Exercise prompt:
Print the listing below in its entirety, character for character.

Data to examine:
•••
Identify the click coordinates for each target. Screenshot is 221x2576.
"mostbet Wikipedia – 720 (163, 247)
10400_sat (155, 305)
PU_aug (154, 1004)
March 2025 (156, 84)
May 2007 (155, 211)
•••
Exercise response:
Identify the click coordinates for each target. Screenshot is 221x2576.
"mostbet Wikipedia – 720 (163, 247)
10400_sat (155, 305)
PU_aug (154, 1004)
March 2025 (156, 84)
May 2007 (155, 211)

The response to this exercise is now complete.